Culture

Five Terrific Alternative Christmas Movies

When we think of Christmas movies, there’s a certain subset that comes to mind. For years, It’s a Wonderful Life and Miracle on 34th Street were the gold standard for holiday films. But then came National Lampoon’s Christmas Vacation, Elf, and so many others to add to the list. Don’t forget TV specials – they’re often essential Christmas viewing too.

Over the past few years, a meme has developed, and it gets more and more traction every year. It’s the whole “Die Hard is a Christmas movie” argument. I get the idea — that the Bruce Willis actioner belongs in the pantheon of holiday viewing because it takes place at Christmas. I think Die Hard is a terrific film, but it took me a while to buy into the idea of it being a Christmas movie.

If Die Hard belongs on everybody’s Christmas list, I’d like to propose a further list of alternative Christmas movies for everyone to watch. These five films all either take place at Christmastime or have a pivotal scene or sequence that happens during the holidays. Add these movies to your family’s Christmas watch list this season.

5. Swiss Family Robinson (1960)

Indulge me here for a minute, and not just because Swiss Family Robinson is my favorite live action Disney movie. Sure, only one scene takes place on Christmas Day, but I believe it’s the most pivotal scene in the movie.

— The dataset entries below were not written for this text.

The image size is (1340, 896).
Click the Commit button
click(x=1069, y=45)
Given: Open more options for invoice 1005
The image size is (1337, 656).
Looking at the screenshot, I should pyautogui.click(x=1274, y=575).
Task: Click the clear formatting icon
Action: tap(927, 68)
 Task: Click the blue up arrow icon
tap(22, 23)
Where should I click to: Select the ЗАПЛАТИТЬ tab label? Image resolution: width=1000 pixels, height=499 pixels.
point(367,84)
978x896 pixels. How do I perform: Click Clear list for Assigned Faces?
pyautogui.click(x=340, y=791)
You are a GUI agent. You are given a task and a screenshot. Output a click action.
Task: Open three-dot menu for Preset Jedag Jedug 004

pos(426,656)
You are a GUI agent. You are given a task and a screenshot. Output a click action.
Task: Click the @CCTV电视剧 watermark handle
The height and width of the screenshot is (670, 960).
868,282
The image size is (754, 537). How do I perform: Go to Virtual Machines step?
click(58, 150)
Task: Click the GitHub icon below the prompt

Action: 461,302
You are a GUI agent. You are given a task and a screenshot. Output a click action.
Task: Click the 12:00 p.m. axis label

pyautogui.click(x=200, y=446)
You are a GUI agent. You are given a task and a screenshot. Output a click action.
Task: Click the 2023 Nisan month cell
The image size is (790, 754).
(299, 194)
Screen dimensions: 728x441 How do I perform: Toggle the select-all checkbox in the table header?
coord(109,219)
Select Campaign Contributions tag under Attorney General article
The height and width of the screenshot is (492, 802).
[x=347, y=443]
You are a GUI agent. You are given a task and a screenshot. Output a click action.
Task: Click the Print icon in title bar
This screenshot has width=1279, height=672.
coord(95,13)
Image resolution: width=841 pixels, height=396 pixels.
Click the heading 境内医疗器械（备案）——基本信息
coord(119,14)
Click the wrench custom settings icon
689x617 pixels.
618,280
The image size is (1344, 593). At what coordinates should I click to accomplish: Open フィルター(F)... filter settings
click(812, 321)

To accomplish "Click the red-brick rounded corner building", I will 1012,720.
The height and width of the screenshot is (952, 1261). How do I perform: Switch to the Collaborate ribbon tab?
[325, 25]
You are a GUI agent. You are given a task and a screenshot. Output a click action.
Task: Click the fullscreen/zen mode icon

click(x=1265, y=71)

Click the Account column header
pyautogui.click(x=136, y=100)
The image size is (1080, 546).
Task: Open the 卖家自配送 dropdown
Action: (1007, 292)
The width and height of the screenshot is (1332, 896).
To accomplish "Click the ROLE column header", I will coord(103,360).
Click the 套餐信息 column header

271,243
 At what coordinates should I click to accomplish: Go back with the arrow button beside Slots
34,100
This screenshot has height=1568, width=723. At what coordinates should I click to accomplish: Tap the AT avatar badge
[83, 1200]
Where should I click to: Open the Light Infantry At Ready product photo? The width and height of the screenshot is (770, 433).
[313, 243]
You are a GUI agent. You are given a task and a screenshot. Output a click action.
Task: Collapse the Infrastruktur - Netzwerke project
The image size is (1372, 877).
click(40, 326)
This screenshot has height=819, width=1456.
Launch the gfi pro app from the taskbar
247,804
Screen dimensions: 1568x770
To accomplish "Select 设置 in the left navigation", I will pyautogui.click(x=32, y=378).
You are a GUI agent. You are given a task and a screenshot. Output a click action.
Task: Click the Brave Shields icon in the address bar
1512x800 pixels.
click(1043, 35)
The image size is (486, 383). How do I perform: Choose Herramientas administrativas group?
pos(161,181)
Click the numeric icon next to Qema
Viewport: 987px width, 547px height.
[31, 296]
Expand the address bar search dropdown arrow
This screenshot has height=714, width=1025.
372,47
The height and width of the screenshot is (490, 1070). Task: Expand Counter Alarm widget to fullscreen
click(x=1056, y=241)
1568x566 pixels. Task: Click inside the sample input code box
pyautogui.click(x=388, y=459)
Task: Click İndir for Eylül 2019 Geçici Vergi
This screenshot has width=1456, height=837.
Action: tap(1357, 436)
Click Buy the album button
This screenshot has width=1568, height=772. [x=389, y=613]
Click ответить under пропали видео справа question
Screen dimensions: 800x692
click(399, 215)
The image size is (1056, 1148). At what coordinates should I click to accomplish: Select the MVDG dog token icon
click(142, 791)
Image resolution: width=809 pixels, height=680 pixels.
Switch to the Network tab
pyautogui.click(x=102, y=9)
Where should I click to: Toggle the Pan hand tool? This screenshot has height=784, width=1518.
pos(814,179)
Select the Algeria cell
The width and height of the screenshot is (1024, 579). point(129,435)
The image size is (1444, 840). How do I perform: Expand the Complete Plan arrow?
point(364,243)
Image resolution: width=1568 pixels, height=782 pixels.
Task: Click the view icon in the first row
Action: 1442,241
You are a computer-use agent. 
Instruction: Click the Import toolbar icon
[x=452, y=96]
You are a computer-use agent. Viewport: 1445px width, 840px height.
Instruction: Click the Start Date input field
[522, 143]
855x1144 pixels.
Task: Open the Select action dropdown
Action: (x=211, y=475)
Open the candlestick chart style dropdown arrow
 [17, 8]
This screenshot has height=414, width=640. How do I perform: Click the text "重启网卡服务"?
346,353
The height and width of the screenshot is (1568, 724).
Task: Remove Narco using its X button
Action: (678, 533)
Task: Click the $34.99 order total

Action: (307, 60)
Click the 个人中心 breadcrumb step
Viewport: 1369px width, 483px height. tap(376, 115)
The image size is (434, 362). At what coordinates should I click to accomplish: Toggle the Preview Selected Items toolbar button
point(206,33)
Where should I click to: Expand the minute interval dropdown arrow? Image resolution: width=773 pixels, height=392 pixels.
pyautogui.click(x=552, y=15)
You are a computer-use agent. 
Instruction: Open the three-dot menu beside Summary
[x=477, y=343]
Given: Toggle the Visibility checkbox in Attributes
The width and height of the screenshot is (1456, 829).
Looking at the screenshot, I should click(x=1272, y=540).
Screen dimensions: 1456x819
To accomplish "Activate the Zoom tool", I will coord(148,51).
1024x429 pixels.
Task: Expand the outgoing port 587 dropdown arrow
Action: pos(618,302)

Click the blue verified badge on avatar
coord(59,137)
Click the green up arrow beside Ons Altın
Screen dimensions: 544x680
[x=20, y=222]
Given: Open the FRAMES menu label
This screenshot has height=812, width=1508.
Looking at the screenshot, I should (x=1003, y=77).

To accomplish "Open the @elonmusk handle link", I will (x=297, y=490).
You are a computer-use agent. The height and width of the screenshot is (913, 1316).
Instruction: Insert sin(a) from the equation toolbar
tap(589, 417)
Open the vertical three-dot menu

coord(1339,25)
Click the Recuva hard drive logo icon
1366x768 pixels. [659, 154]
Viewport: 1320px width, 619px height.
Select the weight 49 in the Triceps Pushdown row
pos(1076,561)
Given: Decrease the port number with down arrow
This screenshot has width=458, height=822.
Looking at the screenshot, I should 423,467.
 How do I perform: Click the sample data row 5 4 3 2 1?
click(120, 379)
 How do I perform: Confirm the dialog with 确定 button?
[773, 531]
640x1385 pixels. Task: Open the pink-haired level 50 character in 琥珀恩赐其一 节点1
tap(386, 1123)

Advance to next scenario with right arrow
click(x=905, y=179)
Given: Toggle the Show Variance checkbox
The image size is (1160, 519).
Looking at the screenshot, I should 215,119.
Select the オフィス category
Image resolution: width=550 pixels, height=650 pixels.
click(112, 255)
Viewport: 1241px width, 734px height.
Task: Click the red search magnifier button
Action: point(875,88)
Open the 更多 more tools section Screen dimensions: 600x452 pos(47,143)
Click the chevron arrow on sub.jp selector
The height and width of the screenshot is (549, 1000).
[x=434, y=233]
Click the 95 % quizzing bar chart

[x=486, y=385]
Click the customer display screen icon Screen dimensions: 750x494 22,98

If you haven’t seen the movie yet, shame on you, but you may find spoilers in the next couple sentences. Brothers Fritz (James MacArthur) and Ernst (Tommy Corcoran) arrive back at the treehouse with Roberta (Janet Munro) on Christmas for a sweet reunion with their parents and younger brother Francis. So much happens in this scene that sets up the rest of the film.

First of all, when Roberta goes back and forth dancing with Fritz and Ernst, we see the development of the romantic tension between Roberta and both brothers, as well as the jealousy that each brother struggles with as they fight for her attention. Second, the fact that Roberta comes back with the Robinsons sets up the conflict with the pirates that takes place at the end of the movie.

See? That Christmas scene is more important than you thought. It’s all the more reason to include Swiss Family Robinson on your holiday movie list.

4. The Godfather (1972)

Another classic that doesn’t dwell on Christmas but contains a key sequence that takes place during the holiday season is The Godfather. I believe the Christmas scenes are the most important catalyst for what happens during the rest of the trilogy.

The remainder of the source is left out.